(Data supplied):
• • • •

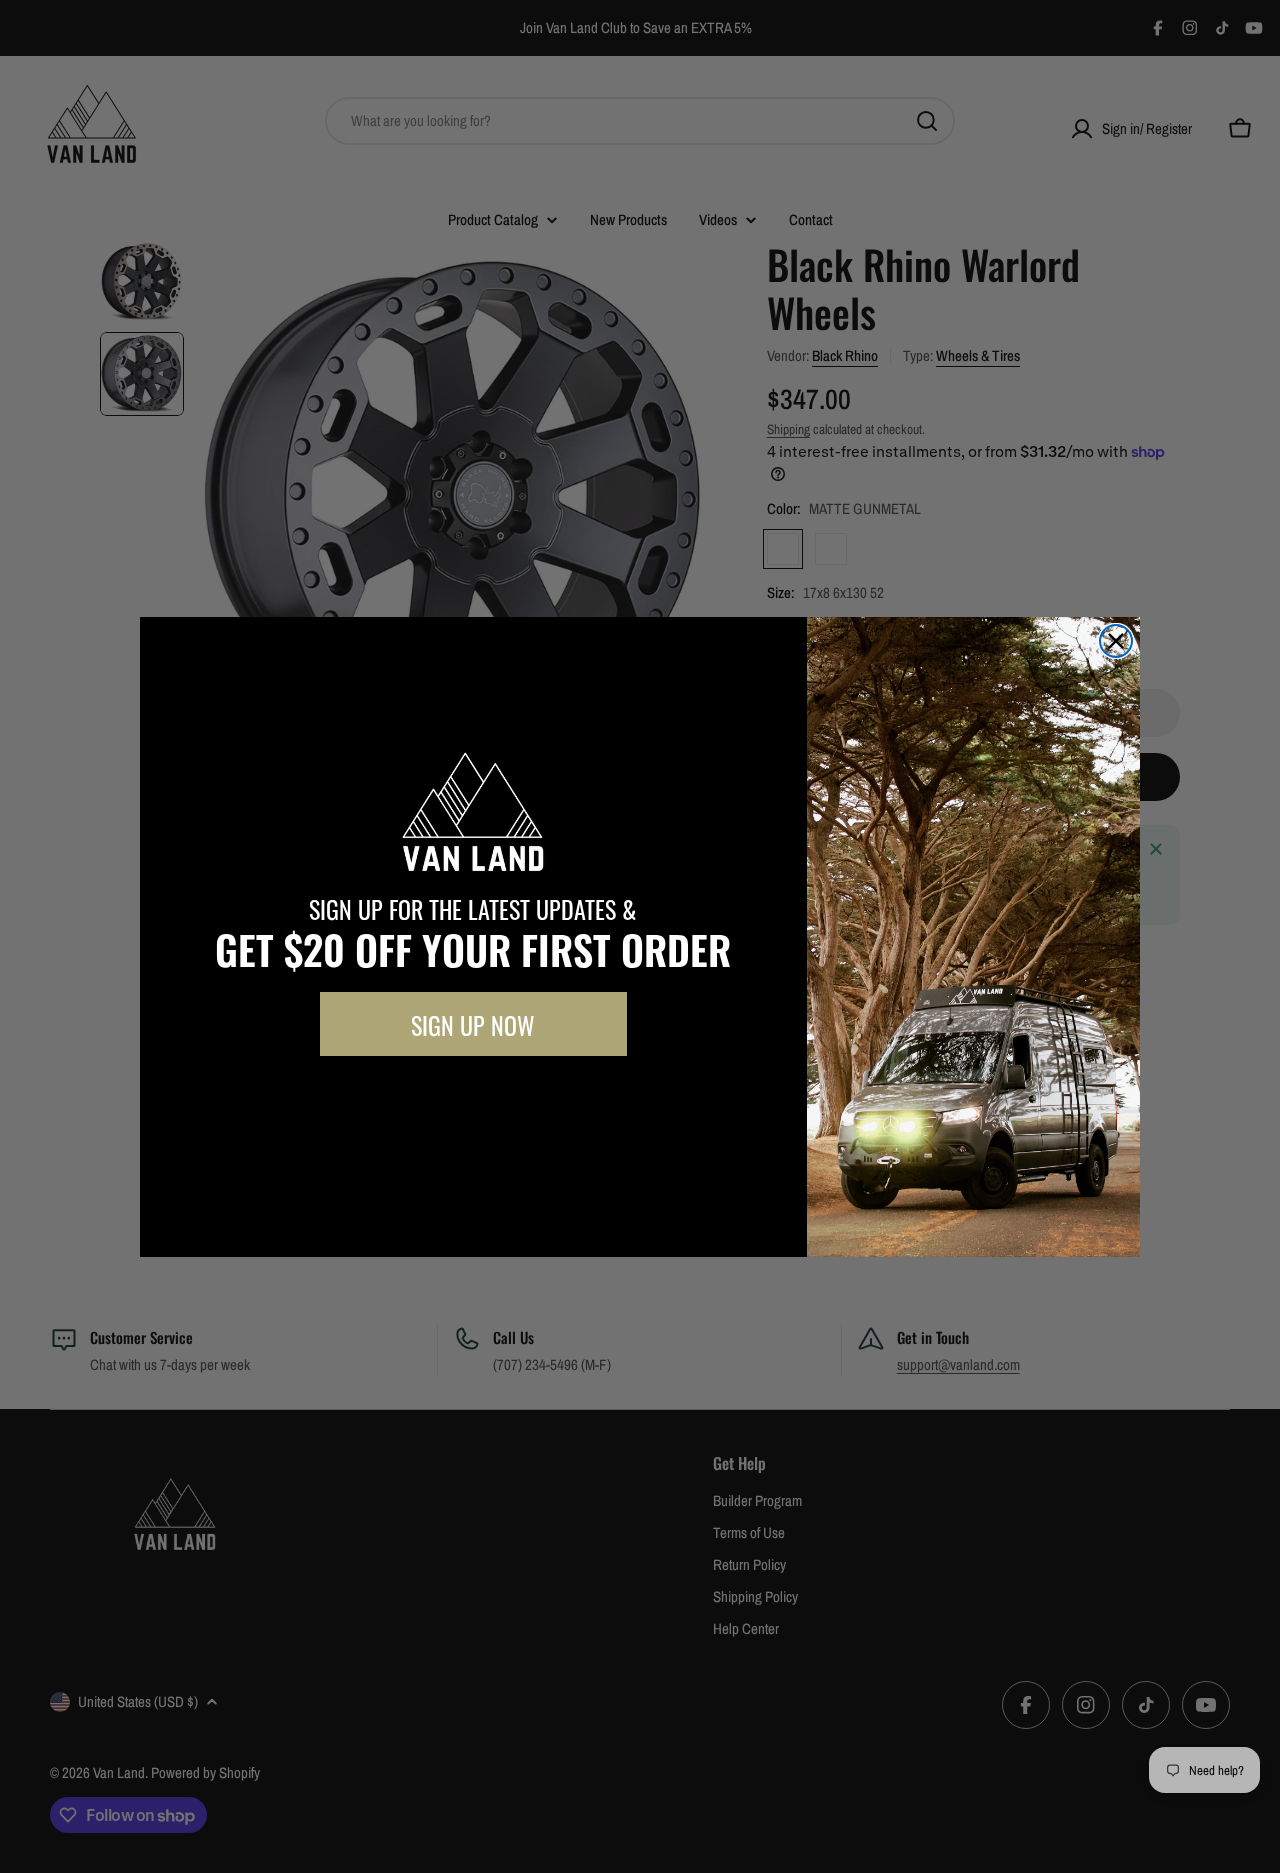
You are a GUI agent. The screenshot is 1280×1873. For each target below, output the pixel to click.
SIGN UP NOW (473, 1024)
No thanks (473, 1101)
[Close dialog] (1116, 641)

• • • •

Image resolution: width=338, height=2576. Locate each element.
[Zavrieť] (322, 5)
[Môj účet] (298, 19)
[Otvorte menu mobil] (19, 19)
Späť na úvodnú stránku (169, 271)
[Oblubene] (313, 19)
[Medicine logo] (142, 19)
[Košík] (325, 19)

• • • •

(What you should do): Output exactly one stretch of the listing: from the line containing "[Zavrieť] (322, 5)" through the line containing "[Košík] (325, 19)", both end lines included.

(Response box):
[Zavrieť] (322, 5)
[Môj účet] (298, 19)
[Otvorte menu mobil] (19, 19)
Späť na úvodnú stránku (169, 271)
[Oblubene] (313, 19)
[Medicine logo] (142, 19)
[Košík] (325, 19)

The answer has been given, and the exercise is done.